Mask Image Watermarking
Runyi Hu, Jie Zhang, Shiqian Zhao, Nils Lukas, Jiwei Li, Qing Guo, Han Qiu, Tianwei Zhang
TL;DR
MaskWM introduces a masking-based framework for image watermarking that enables robust local watermark extraction and precise localization while preserving high visual fidelity. By training with masks that guide where watermarks are embedded and extracted, MaskWM-D achieves global embedding with local extraction, and MaskWM-ED enables true local embedding and robust regional protection. The approach delivers state-of-the-art performance in global and local watermarking, localization accuracy, and scalability to multiple watermarks and longer bit lengths, with significantly reduced training compute (≈20 hours on a single A6000) compared to prior methods like WAM. Its design supports fast fine-tuning for adaptive threats and demonstrates strong robustness to a broad suite of distortions, making it practical for real-world image provenance, integrity, and region-specific watermarking tasks.
Abstract
We present MaskWM, a simple, efficient, and flexible framework for image watermarking. MaskWM has two variants: (1) MaskWM-D, which supports global watermark embedding, watermark localization, and local watermark extraction for applications such as tamper detection; (2) MaskWM-ED, which focuses on local watermark embedding and extraction, offering enhanced robustness in small regions to support fine-grined image protection.
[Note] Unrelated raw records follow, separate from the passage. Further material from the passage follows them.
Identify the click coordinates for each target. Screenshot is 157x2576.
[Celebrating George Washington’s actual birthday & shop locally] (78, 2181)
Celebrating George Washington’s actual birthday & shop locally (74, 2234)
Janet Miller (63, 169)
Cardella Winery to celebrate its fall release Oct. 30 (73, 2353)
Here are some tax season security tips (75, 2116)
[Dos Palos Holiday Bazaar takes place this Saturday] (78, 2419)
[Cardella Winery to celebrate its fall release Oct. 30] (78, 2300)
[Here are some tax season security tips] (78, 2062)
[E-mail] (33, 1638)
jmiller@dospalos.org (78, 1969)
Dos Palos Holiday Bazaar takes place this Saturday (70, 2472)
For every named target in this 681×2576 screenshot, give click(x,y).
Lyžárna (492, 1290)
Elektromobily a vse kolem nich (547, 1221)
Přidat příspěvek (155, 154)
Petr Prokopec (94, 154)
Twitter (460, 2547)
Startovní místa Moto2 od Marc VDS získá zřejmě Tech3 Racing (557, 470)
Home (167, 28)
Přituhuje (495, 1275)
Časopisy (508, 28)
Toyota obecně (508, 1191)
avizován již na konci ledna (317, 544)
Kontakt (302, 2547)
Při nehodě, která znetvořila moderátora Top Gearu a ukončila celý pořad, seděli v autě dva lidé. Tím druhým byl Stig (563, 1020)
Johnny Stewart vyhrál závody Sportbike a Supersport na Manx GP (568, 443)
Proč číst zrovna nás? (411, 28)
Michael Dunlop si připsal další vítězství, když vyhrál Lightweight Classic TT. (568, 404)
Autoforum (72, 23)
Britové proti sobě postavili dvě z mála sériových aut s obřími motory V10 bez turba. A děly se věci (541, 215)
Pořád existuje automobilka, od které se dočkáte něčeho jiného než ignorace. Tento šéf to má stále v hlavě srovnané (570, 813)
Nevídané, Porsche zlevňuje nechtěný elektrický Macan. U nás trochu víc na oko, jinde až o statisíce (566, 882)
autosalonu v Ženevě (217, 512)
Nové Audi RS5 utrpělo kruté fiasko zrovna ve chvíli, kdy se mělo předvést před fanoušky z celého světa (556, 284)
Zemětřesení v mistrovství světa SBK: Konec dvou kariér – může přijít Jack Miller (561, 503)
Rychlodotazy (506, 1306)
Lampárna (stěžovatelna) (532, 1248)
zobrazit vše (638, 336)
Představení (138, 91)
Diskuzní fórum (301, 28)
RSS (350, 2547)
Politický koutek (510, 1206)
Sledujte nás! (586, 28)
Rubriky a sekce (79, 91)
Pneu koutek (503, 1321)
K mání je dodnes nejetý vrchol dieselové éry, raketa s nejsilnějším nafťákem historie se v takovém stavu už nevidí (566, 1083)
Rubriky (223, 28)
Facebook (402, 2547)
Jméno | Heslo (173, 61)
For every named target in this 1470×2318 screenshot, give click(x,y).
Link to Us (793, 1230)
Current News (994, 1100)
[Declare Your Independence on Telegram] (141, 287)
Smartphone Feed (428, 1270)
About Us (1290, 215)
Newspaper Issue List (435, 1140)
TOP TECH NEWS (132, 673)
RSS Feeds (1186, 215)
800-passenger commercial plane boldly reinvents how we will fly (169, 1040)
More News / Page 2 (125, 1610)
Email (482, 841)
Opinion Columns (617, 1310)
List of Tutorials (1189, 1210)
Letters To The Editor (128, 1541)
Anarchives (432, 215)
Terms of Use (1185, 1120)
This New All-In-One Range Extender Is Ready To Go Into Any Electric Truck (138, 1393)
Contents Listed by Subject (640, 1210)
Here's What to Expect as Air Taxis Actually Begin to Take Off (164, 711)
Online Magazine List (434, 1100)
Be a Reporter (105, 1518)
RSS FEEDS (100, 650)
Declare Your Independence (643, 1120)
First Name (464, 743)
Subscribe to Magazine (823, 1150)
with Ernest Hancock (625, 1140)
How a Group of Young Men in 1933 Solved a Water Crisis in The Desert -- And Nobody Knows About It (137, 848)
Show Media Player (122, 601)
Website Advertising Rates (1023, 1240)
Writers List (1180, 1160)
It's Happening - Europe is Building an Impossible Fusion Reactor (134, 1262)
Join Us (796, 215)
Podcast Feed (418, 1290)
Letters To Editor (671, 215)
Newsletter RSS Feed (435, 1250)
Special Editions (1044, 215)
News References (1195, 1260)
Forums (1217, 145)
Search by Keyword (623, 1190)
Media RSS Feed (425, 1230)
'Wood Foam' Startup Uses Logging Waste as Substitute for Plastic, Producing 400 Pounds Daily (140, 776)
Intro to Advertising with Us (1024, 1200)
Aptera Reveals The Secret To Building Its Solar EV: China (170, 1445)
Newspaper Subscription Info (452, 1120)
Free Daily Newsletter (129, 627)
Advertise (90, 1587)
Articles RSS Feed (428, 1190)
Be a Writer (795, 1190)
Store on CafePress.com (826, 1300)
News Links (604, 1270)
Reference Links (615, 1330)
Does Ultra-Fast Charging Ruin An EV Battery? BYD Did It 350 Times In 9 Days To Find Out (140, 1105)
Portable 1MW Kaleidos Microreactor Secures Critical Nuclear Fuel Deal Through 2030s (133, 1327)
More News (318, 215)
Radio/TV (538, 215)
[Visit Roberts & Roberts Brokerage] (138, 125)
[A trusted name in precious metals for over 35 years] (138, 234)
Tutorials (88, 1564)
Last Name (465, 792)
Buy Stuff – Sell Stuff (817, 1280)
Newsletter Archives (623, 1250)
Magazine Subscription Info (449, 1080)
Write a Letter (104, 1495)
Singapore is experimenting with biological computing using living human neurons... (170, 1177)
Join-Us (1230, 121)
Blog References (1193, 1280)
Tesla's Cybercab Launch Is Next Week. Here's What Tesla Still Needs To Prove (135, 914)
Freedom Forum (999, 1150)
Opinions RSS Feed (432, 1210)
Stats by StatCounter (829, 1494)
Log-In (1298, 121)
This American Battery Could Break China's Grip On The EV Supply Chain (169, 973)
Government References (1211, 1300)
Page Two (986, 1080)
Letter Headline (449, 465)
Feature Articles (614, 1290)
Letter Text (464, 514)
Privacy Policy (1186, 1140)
MaskWM-D builds on the classical encoder-distortion layer-decoder training paradigm. In MaskWM-D, we introduce a simple masking mechanism during the decoding stage that enables both global and local watermark extraction. During training, the decoder is guided by various types of masks applied to watermarked images before extraction, helping it learn to localize watermarks and extract them from the corresponding local areas. MaskWM-ED extends this design by incorporating the mask into the encoding stage as well, guiding the encoder to embed the watermark in designated local regions, which improves robustness under regional attacks. Extensive experiments show that MaskWM achieves state-of-the-art performance in global and local watermark extraction, watermark localization, and multi-watermark embedding. It outperforms all existing baselines, including the recent leading model WAM for local watermarking, while preserving high visual quality of the watermarked images. In addition, MaskWM is highly efficient and adaptable. It requires only 20 hours of training on a single A6000 GPU, achieving 15x computational efficiency compared to WAM. By simply adjusting the distortion layer, MaskWM can be quickly fine-tuned to meet varying robustness requirements.